[Exercise] Nothing but the lines from the one with "Click the Governance value .4127728" through the last line of the entries below should appear in the copy, please, and no pictures.

[Records for the exercise]
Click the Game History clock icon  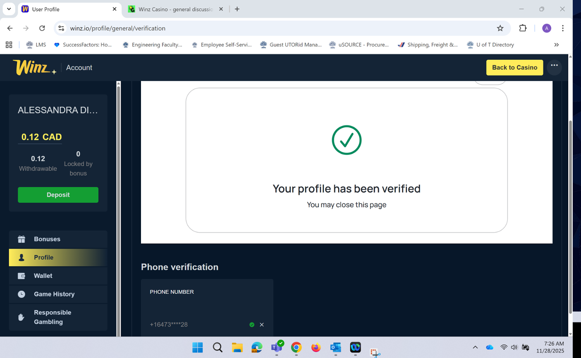point(22,294)
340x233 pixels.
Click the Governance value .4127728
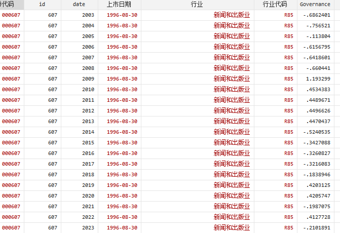pyautogui.click(x=318, y=217)
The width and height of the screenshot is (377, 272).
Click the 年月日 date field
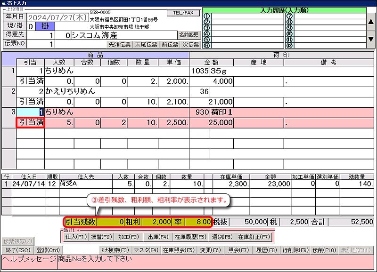point(62,17)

[Your solution]
Click the Governance value .4127728
pyautogui.click(x=318, y=217)
The width and height of the screenshot is (377, 272).
Click the 年月日 date field
point(62,17)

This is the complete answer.